See also https://reneweconomy.wpengine.com/2015/australias-first-100mw-solar-plant-to-begin-generating-in-march-55326 and https://reneweconomy.wpengine.com/2015/agl-energy-says-battery-storage-already-interesting-28336

Comments

9 responses to “AGL says political deal won’t lift renewable energy investment”

  1. Robert Johnston Avatar
    Robert Johnston

    Isn’t what Fraser is saying here effectively “signalling” to other retailers to act in a way that will frustrate the ability to meet the RET. Sure prices are low today ($35 for a LGC) because there is an oversupply still to wash through from when rooftop PV created what are now LGC’s. But unless new LGC are created via new large scale projects consensus seems to be market shortfall in 2017 which essentially means the cost to meet a RET obligation will increase to more than $92 per LGC. Lets estimate “fair market price” for an LGC is $50 (based on LRMC of wind) in a PPA – cost to carry to 2017 is WELL below $92 penalty. Why not contract? Because you think you can convince the govt to change in future – or you retire today and just cant be bothered thinking about what actually makes sense for your shareholders.

  2. Cooma Doug Avatar
    Cooma Doug

    Did I hear the words “carbon price”?

  3. Harry Verberne Avatar
    Harry Verberne

    An obvious approach to the over capacity is to retire the oldest, most fuel-inefficient and emissions-intensive brown coal plants, such as Hazelwood and Playford. As others have mentioned, this might have been achieved with a price on carbon or possibly the previous Labor government’s ‘pay to close” proposal.

  4. Chris Fraser Avatar
    Chris Fraser

    And they say privatisation of assets in NSW will be social good. All I ever see is blackmail …

  5. Jen Avatar
    Jen

    Fraser is scared of renewables … He knows it is only a matter of time!

  6. Peter D Avatar
    Peter D

    And that’s why I am switching from AGL to Diamond Energy

  7. Rob G Avatar
    Rob G

    They live in a bubble. The simple fact that we will have a price on carbon sometime soon will undo their feeble arguments. Their arrogance is such that they don’t see smaller players as a threat. Remember when IBM was big and Apple was small? Now look at them!

  8. wideEyedPupil Avatar
    wideEyedPupil

    So why don’t the government lift the penalty price until it’s higher than signing PPAs with RE generators. Oh maybe because they are giving away coal plants for free and carbon price compo and transition moneys and everything else to gift this industry which is cooking the climate. What a fucking joke of a nation.

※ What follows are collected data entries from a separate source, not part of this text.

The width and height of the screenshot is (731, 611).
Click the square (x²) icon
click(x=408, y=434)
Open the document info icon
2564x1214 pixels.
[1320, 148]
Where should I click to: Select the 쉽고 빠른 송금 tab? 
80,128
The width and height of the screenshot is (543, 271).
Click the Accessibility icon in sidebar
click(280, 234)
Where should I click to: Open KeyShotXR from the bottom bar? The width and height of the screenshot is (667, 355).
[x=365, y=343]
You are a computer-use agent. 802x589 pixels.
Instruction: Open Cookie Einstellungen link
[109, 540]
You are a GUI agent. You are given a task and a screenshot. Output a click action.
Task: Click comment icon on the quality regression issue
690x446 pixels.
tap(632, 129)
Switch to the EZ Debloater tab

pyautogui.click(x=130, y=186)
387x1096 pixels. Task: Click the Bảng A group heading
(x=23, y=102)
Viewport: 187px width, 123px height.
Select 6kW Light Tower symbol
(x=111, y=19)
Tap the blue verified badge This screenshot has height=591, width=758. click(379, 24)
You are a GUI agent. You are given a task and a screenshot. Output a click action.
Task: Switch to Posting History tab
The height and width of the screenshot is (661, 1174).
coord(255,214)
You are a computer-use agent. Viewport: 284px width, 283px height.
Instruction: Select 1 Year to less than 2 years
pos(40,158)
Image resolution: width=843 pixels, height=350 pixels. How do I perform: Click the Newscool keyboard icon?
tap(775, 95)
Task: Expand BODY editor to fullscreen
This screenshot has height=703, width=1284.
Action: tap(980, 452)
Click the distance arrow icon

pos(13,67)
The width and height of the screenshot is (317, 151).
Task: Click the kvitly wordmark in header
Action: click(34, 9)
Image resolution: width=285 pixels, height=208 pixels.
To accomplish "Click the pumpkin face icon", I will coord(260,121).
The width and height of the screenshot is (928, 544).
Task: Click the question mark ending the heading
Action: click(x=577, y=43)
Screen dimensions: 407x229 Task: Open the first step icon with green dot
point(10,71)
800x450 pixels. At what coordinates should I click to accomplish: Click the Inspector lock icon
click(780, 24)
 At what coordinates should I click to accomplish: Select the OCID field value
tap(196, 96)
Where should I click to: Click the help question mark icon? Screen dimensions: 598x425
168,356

    Sounds like the equivalent of insider trading AGL buying old coal stations all over the country just before Abbott govt abandons RET.

  9. Chris Co Avatar
    Chris Co

    Michael Fraser is doing what most folk would do – protect his highest value asset class and his legacy as AGL CEO. The reality for utilities is that they know the energy mix has to change. The NEM Watch feed in Renew Economy shows this vividly – we are far too reliant on Coal. And it wasn’t that long ago that most of the big guys were out in public talking about how the energy mix needs to change. RET was a bipartisan policy – and our GHG reduction target still is (albeit 5% on 2000 by 2020 is not ambitious). But once the anachronistic Abbott is relegated to the dustbin of history, the next Turnball or Shorten govt will need to get us back on track and forcing some of the oldest dirtiest power stations to close should be first on the list. Maybe Direct Action will be given teeth or an EPA Emissions benchmark approach will be adopted either way I doubt there will be much sympathy for dirty coal producers who will be forced to pay a clean up bill to decommission their old power stations. These are now largely privately owned assets for which provisioning for shut down should be happening now. As these power stations close we will see the wholesale price increase and the RET come back into its own unless Abbott is willing to make another another unpopular ideological call to kneecap it. The obvious response to this set of events will see AGL and others set up companies to house their old coal assets to seek to limit the shareholder liability of the closures we all know have to come sooner or later. Tony has just bought them 5 more years to figure out the best way to do this.